수행할 작업:
아래 기록의 모든 줄을 '번호'와 '내용' 두 열로 이루어진 마크다운 표로 변환하십시오. 빈 줄은 제외하고, 각 줄에 행 번호를 붙이십시오.

원시 기록
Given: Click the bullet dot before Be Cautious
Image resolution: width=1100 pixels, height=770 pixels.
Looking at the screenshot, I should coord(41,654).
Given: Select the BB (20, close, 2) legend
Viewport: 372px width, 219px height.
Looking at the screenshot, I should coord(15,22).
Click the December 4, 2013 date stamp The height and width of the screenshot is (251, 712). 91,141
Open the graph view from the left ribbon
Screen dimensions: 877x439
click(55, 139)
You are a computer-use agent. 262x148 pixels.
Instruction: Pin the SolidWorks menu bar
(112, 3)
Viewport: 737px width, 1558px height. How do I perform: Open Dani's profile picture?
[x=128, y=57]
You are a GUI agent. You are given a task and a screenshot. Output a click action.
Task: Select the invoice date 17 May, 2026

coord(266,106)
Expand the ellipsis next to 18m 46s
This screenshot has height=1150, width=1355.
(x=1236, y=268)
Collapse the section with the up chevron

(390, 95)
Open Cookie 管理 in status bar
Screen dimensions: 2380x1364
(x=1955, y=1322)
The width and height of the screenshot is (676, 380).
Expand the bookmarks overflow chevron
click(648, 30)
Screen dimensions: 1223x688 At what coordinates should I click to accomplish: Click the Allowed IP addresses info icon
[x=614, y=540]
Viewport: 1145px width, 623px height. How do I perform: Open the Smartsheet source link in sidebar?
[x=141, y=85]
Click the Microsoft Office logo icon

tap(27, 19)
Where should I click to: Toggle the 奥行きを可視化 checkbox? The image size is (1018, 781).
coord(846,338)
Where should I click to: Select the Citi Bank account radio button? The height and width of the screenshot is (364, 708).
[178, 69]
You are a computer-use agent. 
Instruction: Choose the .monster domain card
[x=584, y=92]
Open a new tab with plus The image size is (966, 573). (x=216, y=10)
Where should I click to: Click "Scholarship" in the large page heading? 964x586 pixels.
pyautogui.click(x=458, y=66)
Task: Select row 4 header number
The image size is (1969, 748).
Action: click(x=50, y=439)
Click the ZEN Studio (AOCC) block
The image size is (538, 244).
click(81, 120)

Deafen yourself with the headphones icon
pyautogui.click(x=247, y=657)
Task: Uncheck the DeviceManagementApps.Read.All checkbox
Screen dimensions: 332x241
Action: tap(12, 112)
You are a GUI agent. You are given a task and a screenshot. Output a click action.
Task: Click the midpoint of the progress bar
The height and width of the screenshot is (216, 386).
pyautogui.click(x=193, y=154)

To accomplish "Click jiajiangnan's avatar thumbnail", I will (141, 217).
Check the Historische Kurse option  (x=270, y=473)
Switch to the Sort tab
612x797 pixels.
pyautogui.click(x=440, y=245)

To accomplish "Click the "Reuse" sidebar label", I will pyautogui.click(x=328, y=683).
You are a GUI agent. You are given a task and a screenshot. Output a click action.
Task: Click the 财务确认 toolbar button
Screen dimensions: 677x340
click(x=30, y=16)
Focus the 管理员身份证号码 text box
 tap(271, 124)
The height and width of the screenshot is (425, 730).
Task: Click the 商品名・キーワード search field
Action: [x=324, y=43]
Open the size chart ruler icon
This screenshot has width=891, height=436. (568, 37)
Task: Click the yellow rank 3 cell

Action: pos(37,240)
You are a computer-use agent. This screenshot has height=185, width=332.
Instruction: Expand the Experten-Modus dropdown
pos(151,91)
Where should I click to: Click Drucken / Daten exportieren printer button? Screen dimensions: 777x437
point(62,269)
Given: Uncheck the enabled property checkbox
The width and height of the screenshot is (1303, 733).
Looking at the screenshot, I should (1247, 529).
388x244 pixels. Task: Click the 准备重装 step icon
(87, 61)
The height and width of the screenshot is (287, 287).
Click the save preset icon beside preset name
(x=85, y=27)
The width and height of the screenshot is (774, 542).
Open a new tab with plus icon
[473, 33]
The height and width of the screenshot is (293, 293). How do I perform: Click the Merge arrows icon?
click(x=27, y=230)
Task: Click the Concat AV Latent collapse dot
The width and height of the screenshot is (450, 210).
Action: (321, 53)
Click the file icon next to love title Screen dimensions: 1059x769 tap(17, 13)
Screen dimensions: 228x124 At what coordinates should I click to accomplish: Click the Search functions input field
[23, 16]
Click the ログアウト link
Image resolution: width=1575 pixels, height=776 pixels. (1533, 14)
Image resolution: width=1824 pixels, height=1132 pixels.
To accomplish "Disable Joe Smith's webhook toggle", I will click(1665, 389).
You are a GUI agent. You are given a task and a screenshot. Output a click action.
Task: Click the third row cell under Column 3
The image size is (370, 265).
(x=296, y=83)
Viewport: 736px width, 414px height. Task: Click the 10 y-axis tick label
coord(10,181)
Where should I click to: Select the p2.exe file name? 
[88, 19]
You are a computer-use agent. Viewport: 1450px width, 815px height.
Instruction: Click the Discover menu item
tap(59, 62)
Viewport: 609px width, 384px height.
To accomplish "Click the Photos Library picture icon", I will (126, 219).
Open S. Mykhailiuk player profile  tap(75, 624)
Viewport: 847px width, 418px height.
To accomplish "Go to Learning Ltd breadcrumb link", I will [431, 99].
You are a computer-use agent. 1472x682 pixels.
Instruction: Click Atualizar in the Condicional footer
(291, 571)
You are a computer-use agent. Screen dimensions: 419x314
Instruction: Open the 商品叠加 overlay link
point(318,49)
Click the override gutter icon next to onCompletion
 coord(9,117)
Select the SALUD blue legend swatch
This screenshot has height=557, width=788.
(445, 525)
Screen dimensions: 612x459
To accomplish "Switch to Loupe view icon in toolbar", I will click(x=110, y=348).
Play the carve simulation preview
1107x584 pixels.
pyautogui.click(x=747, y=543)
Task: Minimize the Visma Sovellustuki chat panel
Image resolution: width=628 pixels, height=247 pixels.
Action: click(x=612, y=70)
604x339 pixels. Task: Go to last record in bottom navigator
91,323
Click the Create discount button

결과:
| 번호 | 내용 |
|---|---|
| 1 | Given: Click the bullet dot before Be Cautious |
| 2 | Image resolution: width=1100 pixels, height=770 pixels. |
| 3 | Looking at the screenshot, I should coord(41,654). |
| 4 | Given: Select the BB (20, close, 2) legend |
| 5 | Viewport: 372px width, 219px height. |
| 6 | Looking at the screenshot, I should coord(15,22). |
| 7 | Click the December 4, 2013 date stamp The height and width of the screenshot is (251, 712). 91,141 |
| 8 | Open the graph view from the left ribbon |
| 9 | Screen dimensions: 877x439 |
| 10 | click(55, 139) |
| 11 | You are a computer-use agent. 262x148 pixels. |
| 12 | Instruction: Pin the SolidWorks menu bar |
| 13 | (112, 3) |
| 14 | Viewport: 737px width, 1558px height. How do I perform: Open Dani's profile picture? |
| 15 | [x=128, y=57] |
| 16 | You are a GUI agent. You are given a task and a screenshot. Output a click action. |
| 17 | Task: Select the invoice date 17 May, 2026 |
| 18 | coord(266,106) |
| 19 | Expand the ellipsis next to 18m 46s |
| 20 | This screenshot has height=1150, width=1355. |
| 21 | (x=1236, y=268) |
| 22 | Collapse the section with the up chevron |
| 23 | (390, 95) |
| 24 | Open Cookie 管理 in status bar |
| 25 | Screen dimensions: 2380x1364 |
| 26 | (x=1955, y=1322) |
| 27 | The width and height of the screenshot is (676, 380). |
| 28 | Expand the bookmarks overflow chevron |
| 29 | click(648, 30) |
| 30 | Screen dimensions: 1223x688 At what coordinates should I click to accomplish: Click the Allowed IP addresses info icon |
| 31 | [x=614, y=540] |
| 32 | Viewport: 1145px width, 623px height. How do I perform: Open the Smartsheet source link in sidebar? |
| 33 | [x=141, y=85] |
| 34 | Click the Microsoft Office logo icon |
| 35 | tap(27, 19) |
| 36 | Where should I click to: Toggle the 奥行きを可視化 checkbox? The image size is (1018, 781). |
| 37 | coord(846,338) |
| 38 | Where should I click to: Select the Citi Bank account radio button? The height and width of the screenshot is (364, 708). |
| 39 | [178, 69] |
| 40 | You are a computer-use agent.  |
| 41 | Instruction: Choose the .monster domain card |
| 42 | [x=584, y=92] |
| 43 | Open a new tab with plus The image size is (966, 573). (x=216, y=10) |
| 44 | Where should I click to: Click "Scholarship" in the large page heading? 964x586 pixels. |
| 45 | pyautogui.click(x=458, y=66) |
| 46 | Task: Select row 4 header number |
| 47 | The image size is (1969, 748). |
| 48 | Action: click(x=50, y=439) |
| 49 | Click the ZEN Studio (AOCC) block |
| 50 | The image size is (538, 244). |
| 51 | click(81, 120) |
| 52 | Deafen yourself with the headphones icon |
| 53 | pyautogui.click(x=247, y=657) |
| 54 | Task: Uncheck the DeviceManagementApps.Read.All checkbox |
| 55 | Screen dimensions: 332x241 |
| 56 | Action: tap(12, 112) |
| 57 | You are a GUI agent. You are given a task and a screenshot. Output a click action. |
| 58 | Task: Click the midpoint of the progress bar |
| 59 | The height and width of the screenshot is (216, 386). |
| 60 | pyautogui.click(x=193, y=154) |
| 61 | To accomplish "Click jiajiangnan's avatar thumbnail", I will (141, 217). |
| 62 | Check the Historische Kurse option  (x=270, y=473) |
| 63 | Switch to the Sort tab |
| 64 | 612x797 pixels. |
| 65 | pyautogui.click(x=440, y=245) |
| 66 | To accomplish "Click the "Reuse" sidebar label", I will pyautogui.click(x=328, y=683). |
| 67 | You are a GUI agent. You are given a task and a screenshot. Output a click action. |
| 68 | Task: Click the 财务确认 toolbar button |
| 69 | Screen dimensions: 677x340 |
| 70 | click(x=30, y=16) |
| 71 | Focus the 管理员身份证号码 text box |
| 72 |  tap(271, 124) |
| 73 | The height and width of the screenshot is (425, 730). |
| 74 | Task: Click the 商品名・キーワード search field |
| 75 | Action: [x=324, y=43] |
| 76 | Open the size chart ruler icon |
| 77 | This screenshot has width=891, height=436. (568, 37) |
| 78 | Task: Click the yellow rank 3 cell |
| 79 | Action: pos(37,240) |
| 80 | You are a computer-use agent. This screenshot has height=185, width=332. |
| 81 | Instruction: Expand the Experten-Modus dropdown |
| 82 | pos(151,91) |
| 83 | Where should I click to: Click Drucken / Daten exportieren printer button? Screen dimensions: 777x437 |
| 84 | point(62,269) |
| 85 | Given: Uncheck the enabled property checkbox |
| 86 | The width and height of the screenshot is (1303, 733). |
| 87 | Looking at the screenshot, I should (1247, 529). |
| 88 | 388x244 pixels. Task: Click the 准备重装 step icon |
| 89 | (87, 61) |
| 90 | The height and width of the screenshot is (287, 287). |
| 91 | Click the save preset icon beside preset name |
| 92 | (x=85, y=27) |
| 93 | The width and height of the screenshot is (774, 542). |
| 94 | Open a new tab with plus icon |
| 95 | [473, 33] |
| 96 | The height and width of the screenshot is (293, 293). How do I perform: Click the Merge arrows icon? |
| 97 | click(x=27, y=230) |
| 98 | Task: Click the Concat AV Latent collapse dot |
| 99 | The width and height of the screenshot is (450, 210). |
| 100 | Action: (321, 53) |
| 101 | Click the file icon next to love title Screen dimensions: 1059x769 tap(17, 13) |
| 102 | Screen dimensions: 228x124 At what coordinates should I click to accomplish: Click the Search functions input field |
| 103 | [23, 16] |
| 104 | Click the ログアウト link |
| 105 | Image resolution: width=1575 pixels, height=776 pixels. (1533, 14) |
| 106 | Image resolution: width=1824 pixels, height=1132 pixels. |
| 107 | To accomplish "Disable Joe Smith's webhook toggle", I will click(1665, 389). |
| 108 | You are a GUI agent. You are given a task and a screenshot. Output a click action. |
| 109 | Task: Click the third row cell under Column 3 |
| 110 | The image size is (370, 265). |
| 111 | (x=296, y=83) |
| 112 | Viewport: 736px width, 414px height. Task: Click the 10 y-axis tick label |
| 113 | coord(10,181) |
| 114 | Where should I click to: Select the p2.exe file name?  |
| 115 | [88, 19] |
| 116 | You are a computer-use agent. Viewport: 1450px width, 815px height. |
| 117 | Instruction: Click the Discover menu item |
| 118 | tap(59, 62) |
| 119 | Viewport: 609px width, 384px height. |
| 120 | To accomplish "Click the Photos Library picture icon", I will (126, 219). |
| 121 | Open S. Mykhailiuk player profile  tap(75, 624) |
| 122 | Viewport: 847px width, 418px height. |
| 123 | To accomplish "Go to Learning Ltd breadcrumb link", I will [431, 99]. |
| 124 | You are a computer-use agent. 1472x682 pixels. |
| 125 | Instruction: Click Atualizar in the Condicional footer |
| 126 | (291, 571) |
| 127 | You are a computer-use agent. Screen dimensions: 419x314 |
| 128 | Instruction: Open the 商品叠加 overlay link |
| 129 | point(318,49) |
| 130 | Click the override gutter icon next to onCompletion |
| 131 |  coord(9,117) |
| 132 | Select the SALUD blue legend swatch |
| 133 | This screenshot has height=557, width=788. |
| 134 | (445, 525) |
| 135 | Screen dimensions: 612x459 |
| 136 | To accomplish "Switch to Loupe view icon in toolbar", I will click(x=110, y=348). |
| 137 | Play the carve simulation preview |
| 138 | 1107x584 pixels. |
| 139 | pyautogui.click(x=747, y=543) |
| 140 | Task: Minimize the Visma Sovellustuki chat panel |
| 141 | Image resolution: width=628 pixels, height=247 pixels. |
| 142 | Action: click(x=612, y=70) |
| 143 | 604x339 pixels. Task: Go to last record in bottom navigator |
| 144 | 91,323 |
| 145 | Click the Create discount button |